The Center for Medicare & Medicaid Innovation (CMMI) is advancing reimbursement reforms that aim to improve the efficiency of health care delivery and decrease payer costs. The Oncology Care Model (OCM), a CMMI-designed initiative, partners with select oncology practices to implement enhanced care services using predefined measures of quality. These measures incorporate evidence-based guidelines and the Institute of Medicine’s (IOM’s) recommendations.1
Despite its recent efforts to encourage shared decision-making between providers and patients, increase access to care and coordination between providers, and integrate patient preferences into cancer treatment approaches; the OCM is far from being a patient-centered, value-based approach.1,2 In fact, a recent evaluation of quality measures conducted by the National Pharmaceutical Council highlighted important oncology measurement gaps, such as gaps in shared decision-making, measuring and managing pain, analyzing quality of life, and other similar health status-related measures.2
Authors examined these gaps in depth, arguing in a paper published in JAMA Oncology earlier this year that all patients, and especially those highly engaged in their own care, must be incentivized to report their outcomes. However, a patient-centered quality system assumes that patients are not only well informed about their options, but also that they subsequently make the proper treatment decisions based on information. It also relies on the assumption that these patients are willing to report their outcomes.

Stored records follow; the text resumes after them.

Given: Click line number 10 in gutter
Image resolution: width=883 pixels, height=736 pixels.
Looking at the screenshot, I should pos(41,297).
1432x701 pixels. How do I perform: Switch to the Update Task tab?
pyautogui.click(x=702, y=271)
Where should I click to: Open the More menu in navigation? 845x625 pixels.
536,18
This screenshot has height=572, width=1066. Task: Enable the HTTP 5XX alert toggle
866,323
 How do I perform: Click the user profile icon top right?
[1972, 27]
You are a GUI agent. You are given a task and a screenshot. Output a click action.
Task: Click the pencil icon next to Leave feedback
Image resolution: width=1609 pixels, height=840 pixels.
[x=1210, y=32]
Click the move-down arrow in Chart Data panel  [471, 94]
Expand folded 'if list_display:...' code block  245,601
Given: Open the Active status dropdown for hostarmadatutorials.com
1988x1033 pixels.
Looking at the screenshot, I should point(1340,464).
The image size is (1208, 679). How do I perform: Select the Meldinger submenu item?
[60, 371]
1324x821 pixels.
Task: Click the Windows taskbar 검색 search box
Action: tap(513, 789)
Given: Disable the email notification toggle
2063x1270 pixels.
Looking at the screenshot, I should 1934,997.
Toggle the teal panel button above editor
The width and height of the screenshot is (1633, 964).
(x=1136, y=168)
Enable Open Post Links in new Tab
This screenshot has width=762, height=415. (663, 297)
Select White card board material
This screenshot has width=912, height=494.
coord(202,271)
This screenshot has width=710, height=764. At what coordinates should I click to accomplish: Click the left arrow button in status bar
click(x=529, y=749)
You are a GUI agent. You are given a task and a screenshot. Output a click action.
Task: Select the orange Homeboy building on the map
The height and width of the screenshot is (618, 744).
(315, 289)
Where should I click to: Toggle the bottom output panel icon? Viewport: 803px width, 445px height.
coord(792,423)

According to main study author S. Yousuf Zafar, MD, MHS, associate professor of medicine and public policy at the Duke Cancer Institute and Sanford School of Public Policy, and director of the Center for Applied Cancer Health Policy at the Duke Cancer Institute, Durham, North Carolina, patient and provider education is a cornerstone of avoiding waste in oncology. Furthermore, studies have shown that the ongoing education of patients will avoid overutilization of the health care system in terms of unnecessary tests and procedures, decrease emergency care visits, and promote the proper handling of oncology drugs.3
A value-based approach to the establishment of quality measures must integrate a wide range of social, clinical, and functional factors that patients associate with value, added Dr Zafar. For instance, what is perceived as a quality measure from a patient’s perspective can include the amount of quality time spent with the oncologist, adequate control of nausea and pain, extended survival, or, even simply, good access to hospital parking. Other patients define value from the perspective of out-of-pocket costs. This wide variability in patient-associated quality measures, according to Dr Zafar, makes it very difficult to define patient-based value, however, it is imperative for the scientific community to find consensus about how value should be assigned.